═════ Extracted information
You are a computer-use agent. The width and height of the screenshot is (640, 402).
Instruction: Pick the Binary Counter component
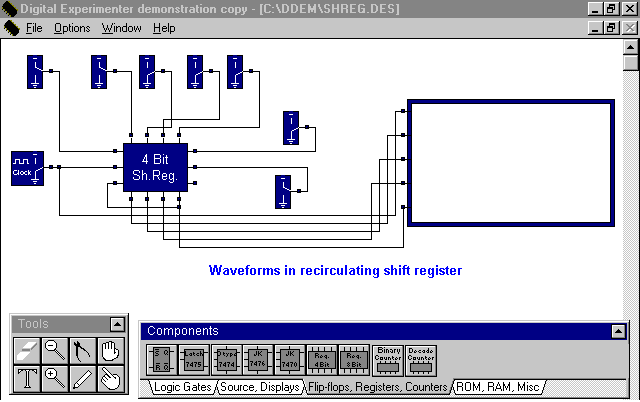click(x=388, y=358)
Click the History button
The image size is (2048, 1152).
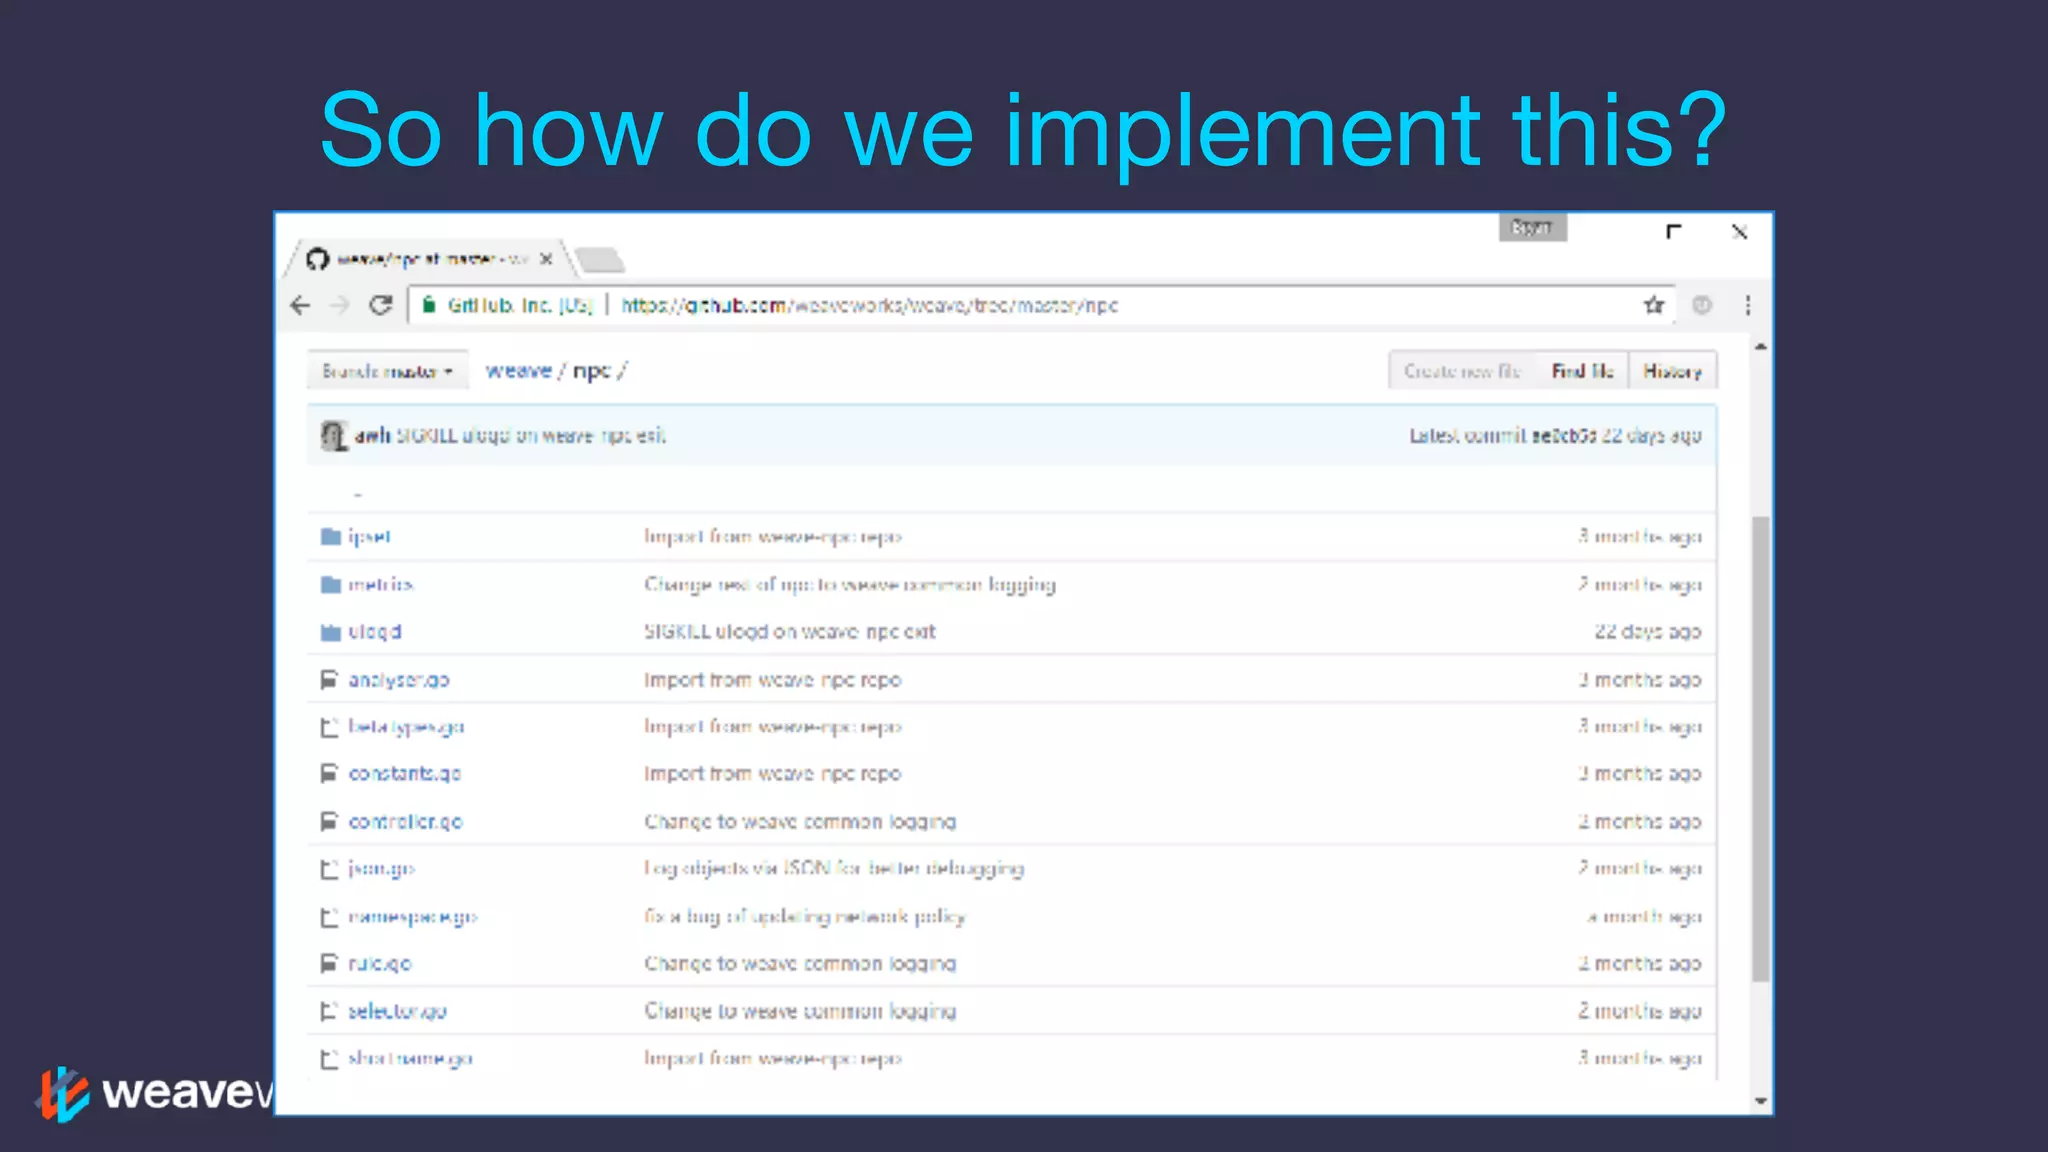tap(1672, 371)
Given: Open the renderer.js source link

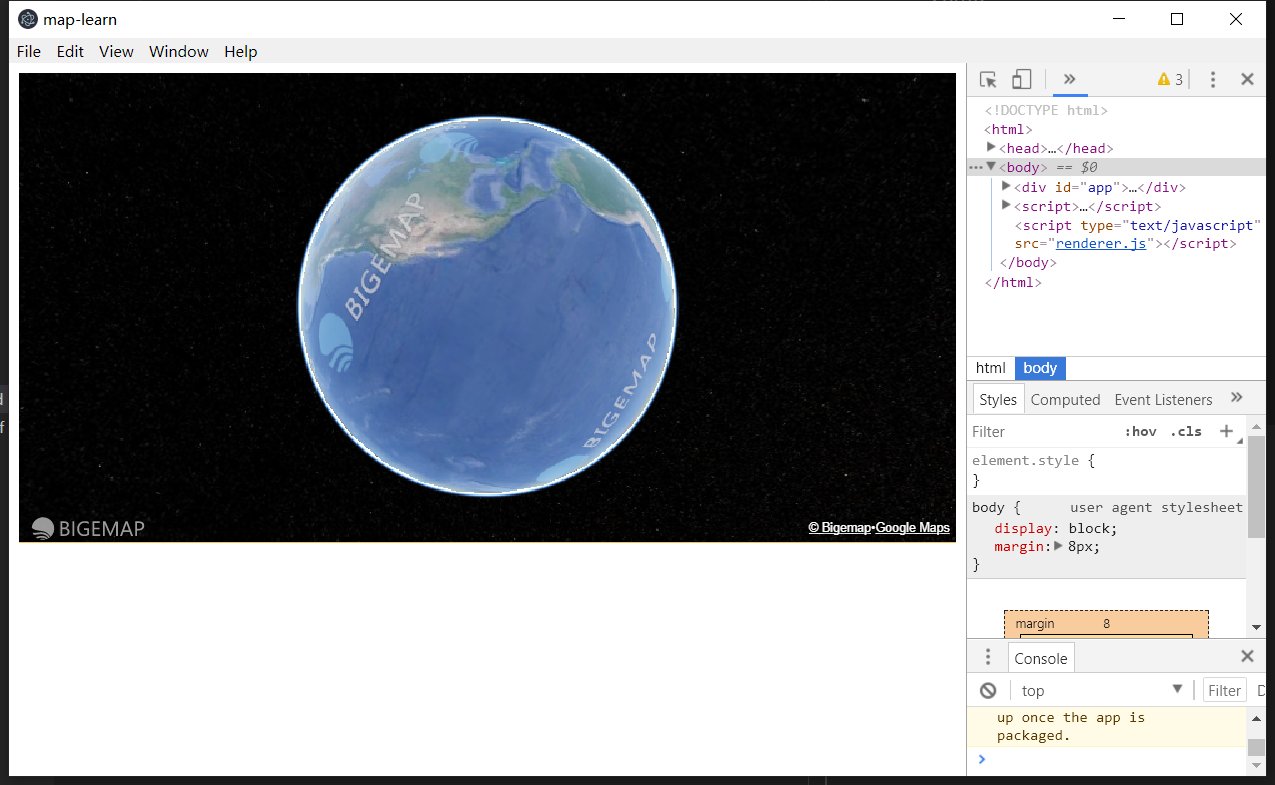Looking at the screenshot, I should pos(1100,243).
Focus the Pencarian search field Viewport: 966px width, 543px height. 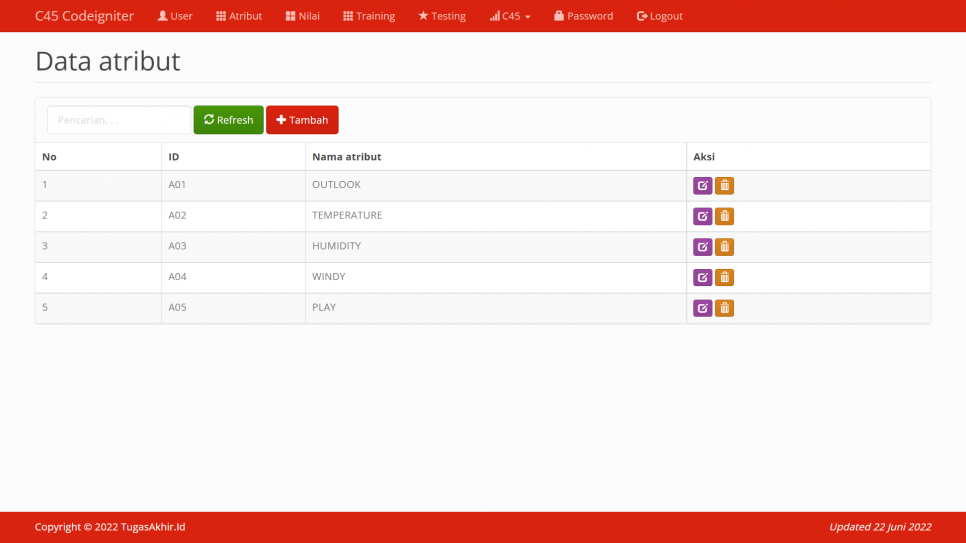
══════════
Turn the data above into a numbered list with one line per item, skipping any blank lines and leaving out the pictures.

1. You are a computer-use agent. The width and height of the screenshot is (640, 402).
2. Instruction: Pick the Binary Counter component
3. click(x=388, y=358)
4. Click the History button
5. The image size is (2048, 1152).
6. tap(1672, 371)
7. Given: Open the renderer.js source link
8. Looking at the screenshot, I should pos(1100,243).
9. Focus the Pencarian search field Viewport: 966px width, 543px height. 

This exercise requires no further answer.